## Material supplied
───

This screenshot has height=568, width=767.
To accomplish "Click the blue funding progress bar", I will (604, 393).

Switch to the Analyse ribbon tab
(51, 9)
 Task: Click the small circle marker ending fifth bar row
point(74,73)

───

## Assigned task
Output all of the material exactly.

## Written solution
This screenshot has height=568, width=767.
To accomplish "Click the blue funding progress bar", I will (604, 393).

Switch to the Analyse ribbon tab
(51, 9)
 Task: Click the small circle marker ending fifth bar row
point(74,73)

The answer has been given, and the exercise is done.